Anderes Beispiel jetzt: Zypern. Zypern hatte, wie wir hören, einen »überdimensionierten Bankensektor«, für Zypern hätten im Prinzip ein paar kleinere Filialen der Stadtsparkasse Bad Schwürbelbach ausgereicht. Richtig wäre also gewesen, den zyprischen Bankensektor sorgsamer zu dimensionieren, Liechtenstein ist da ein schönes Vorbild, auch die Schweiz. In der Schweiz gibt es viel Geld, auch leben viele Bankfachleute dort, dann ist es nur logisch, dass man da auch viele Banken hat, oder?

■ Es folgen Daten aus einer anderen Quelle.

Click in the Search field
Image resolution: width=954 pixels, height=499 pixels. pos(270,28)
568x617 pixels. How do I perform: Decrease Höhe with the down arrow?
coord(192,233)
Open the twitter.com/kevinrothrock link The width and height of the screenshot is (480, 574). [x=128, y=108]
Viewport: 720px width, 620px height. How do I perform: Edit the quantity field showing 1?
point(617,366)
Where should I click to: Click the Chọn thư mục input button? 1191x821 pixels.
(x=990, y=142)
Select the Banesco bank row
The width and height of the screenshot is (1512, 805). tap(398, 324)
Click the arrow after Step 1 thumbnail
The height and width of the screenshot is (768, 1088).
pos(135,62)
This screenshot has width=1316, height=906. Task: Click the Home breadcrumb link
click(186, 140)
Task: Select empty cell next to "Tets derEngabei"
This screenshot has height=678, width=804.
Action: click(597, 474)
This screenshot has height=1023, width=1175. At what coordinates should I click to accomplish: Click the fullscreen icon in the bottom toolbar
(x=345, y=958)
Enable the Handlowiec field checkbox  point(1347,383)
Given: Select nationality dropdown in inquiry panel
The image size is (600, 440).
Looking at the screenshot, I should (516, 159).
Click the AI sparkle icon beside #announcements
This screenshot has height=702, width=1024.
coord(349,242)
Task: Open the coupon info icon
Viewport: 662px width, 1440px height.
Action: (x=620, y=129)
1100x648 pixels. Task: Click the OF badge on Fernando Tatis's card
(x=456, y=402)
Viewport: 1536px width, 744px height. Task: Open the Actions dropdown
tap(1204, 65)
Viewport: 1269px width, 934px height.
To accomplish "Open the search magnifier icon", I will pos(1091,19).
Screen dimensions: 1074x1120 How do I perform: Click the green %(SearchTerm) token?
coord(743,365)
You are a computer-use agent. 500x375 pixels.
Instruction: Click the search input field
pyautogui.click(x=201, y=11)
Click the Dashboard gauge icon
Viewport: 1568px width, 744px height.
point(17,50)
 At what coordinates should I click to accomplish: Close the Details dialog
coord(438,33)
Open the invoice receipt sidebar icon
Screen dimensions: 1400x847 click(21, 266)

Jedenfalls haben Banken Zypern ruiniert, weil sie nicht da waren, wo sie hingehören.

Im Emirat Katar wird nun überlegt, die Fußball-WM in den Winter zu verlegen, weil es zu dieser Zeit auch dort etwas kühler ist. Fachleute wenden ein, Katar habe die Veranstaltung nur für den Sommer zugesprochen bekommen, weshalb man dann die WM auch gleich ganz woanders veranstalten könnte, in Sotschi etwa, wo im Winter angenehme Temperaturen herrschen, oder in Alaska, wo man im Winter nicht Fußball spielen kann, aber das kann man im Sommer in Katar ja auch nicht. Doch das wird nicht passieren, glaube ich, weil das Emirat Katar dank seines Öls schon genug Geld hatte, sich die WM zu verschaffen. Da wird es auch reichen, die WM nicht wieder wegzugeben.

Denn es sind ja nicht nur die Kälte, das Öl, der Wintersport, der Fußball, der Wind und die Banken immer dort, wo sie nicht hingehören. Es ist vor allem auch, wie jeder weiß, das Geld nie da, wo es wirklich gebraucht würde.